Opdracht 1>
Leg uit waarom volgens de tekst over mondkapjes iedereen bij een volgende pandemie van een luchtwegvirus FFP2-maskers zou moeten dragen.
Opdracht 2>
Welk wetenschappelijk tijdschrift heeft volgens de tekst over mondkapjes alle beschikbare informatie gewogen?
Opdracht 3>
Schrijf de tekst over mondkapjes verder vanaf de laatste zin.

Tijdens de coronapandemie liepen de gemoederen flink op over de vraag of mondkapjes eigenlijk wel nuttig waren. Coronaontkenners gingen tekeer tegen de ‘mondluiers’, en ook OMT-voorzitter Jaap van Dissel twijfelde over de mondneusmaskers. Anderen zagen de maskers daarentegen als een eenvoudige maatregel om je te beschermen en de verspreiding van het virus af te remmen.
Wetenschappers bijten sindsdien hun tanden stuk op de vraag of en hoeveel de beschermende kapjes helpen tegen luchtwegvirussen. De redactie van het wetenschappelijke tijdschrift Clinical Microbiology Reviews heeft nu alle beschikbare informatie gewogen, meldt NRC. De krant sprak erover met Trisha Greenhalgh, hoogleraar huisartsgeneeskunde in Oxford, die het onderzoek leidde.
Haar conclusie: mondkapjes werken. “Als je de juiste maskers gebruikt”, voegt Greenhalgh daar aan toe. Weinig verrassend: FFP2-mond-neusmaskers beschermen een stuk beter dan de blauwe mondkapjes die minder goed aansluiten op het gezicht. Bij een volgende pandemie van een luchtwegvirus zou iedereen daarom FFP2-maskers moeten dragen, vindt de hoogleraar.

Opgeslagen rijen
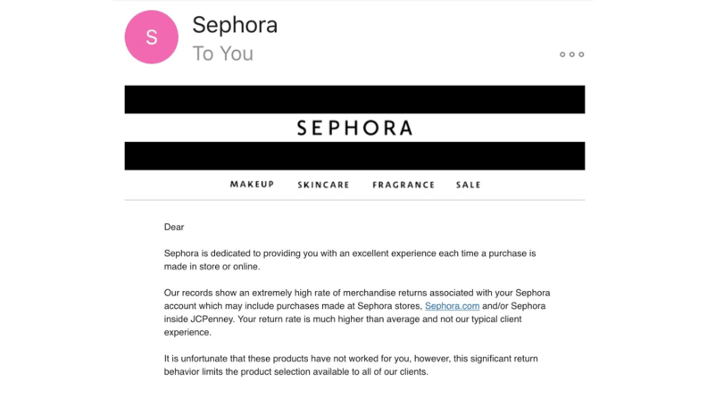Click the Sephora sender name

[235, 25]
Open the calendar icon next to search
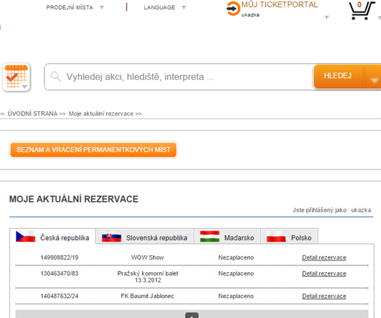 pyautogui.click(x=16, y=77)
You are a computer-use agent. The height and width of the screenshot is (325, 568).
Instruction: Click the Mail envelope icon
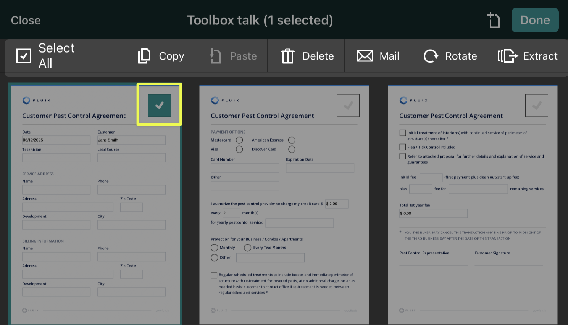(x=365, y=56)
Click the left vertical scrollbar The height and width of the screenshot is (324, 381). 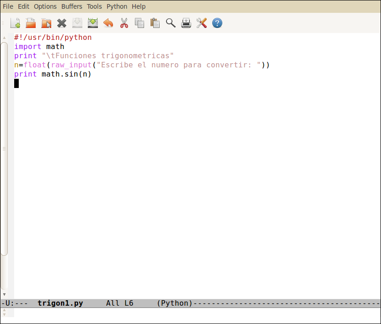coord(4,160)
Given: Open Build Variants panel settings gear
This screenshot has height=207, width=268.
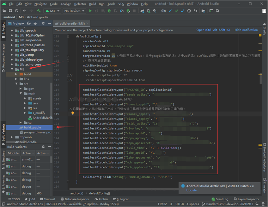Looking at the screenshot, I should coord(43,147).
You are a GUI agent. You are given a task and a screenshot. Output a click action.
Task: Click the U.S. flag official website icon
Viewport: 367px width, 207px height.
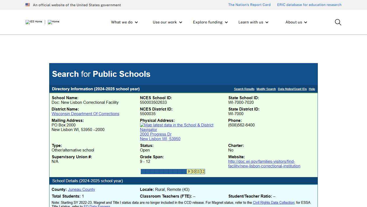[28, 5]
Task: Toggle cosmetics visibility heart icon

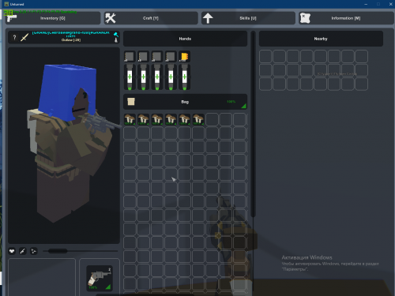Action: (12, 251)
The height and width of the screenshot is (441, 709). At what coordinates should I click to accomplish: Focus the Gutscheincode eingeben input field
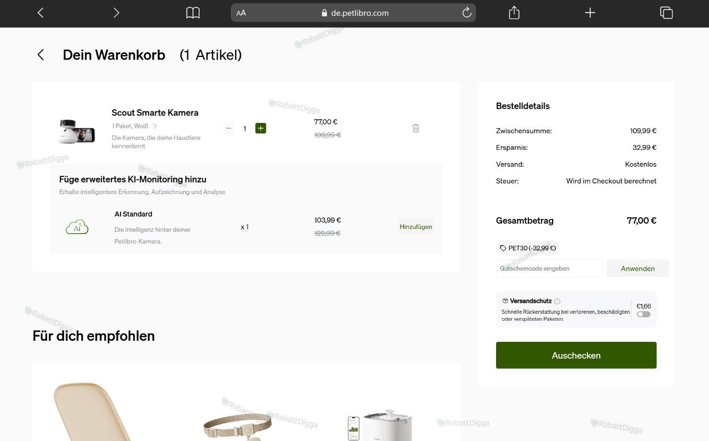tap(549, 268)
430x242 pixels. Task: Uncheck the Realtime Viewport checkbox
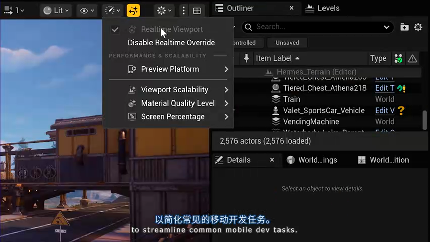115,29
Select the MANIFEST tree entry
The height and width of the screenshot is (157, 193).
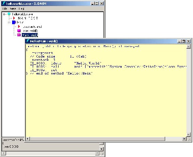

Antwoord 1>
FFP2-mond-neusmaskers beschermen een stuk beter dan de blauwe mondkapjes, omdat die blauwe kapjes minder goed op het gezicht aansluiten. Volgens Greenhalgh werken mondkapjes alleen als je de juiste maskers gebruikt.

Antwoord 2>
Clinical Microbiology Reviews.

Antwoord 3>
Omdat niemand graag mondneusmaskers draagt, hebben de onderzoekers ook gekeken naar de vermeende nadelen. De belangrijkste daarvan blijken imaginair.
“[Z]e vonden geen bewijs voor ernstige schadelijke effecten op bijvoorbeeld de ademhaling of op het hartritme. Het dragen van de maskers leidt niet tot een ophoping van giftig koolstofdioxide in het lichaam. Wél zijn er minder ernstige nadelen, zoals hoofdpijn en verergering van acné bij langdurig gebruik. En soms verergert het dragen van mondmaskers bepaalde klachten, zoals bij huisstofmijtallergie of hooikoorts, ernstige longziekten, hartfalen, aangezichtspijn of een angststoornis. In die gevallen zou een uitzondering moeten worden gemaakt als het dragen van mondmaskers weer verplicht wordt.”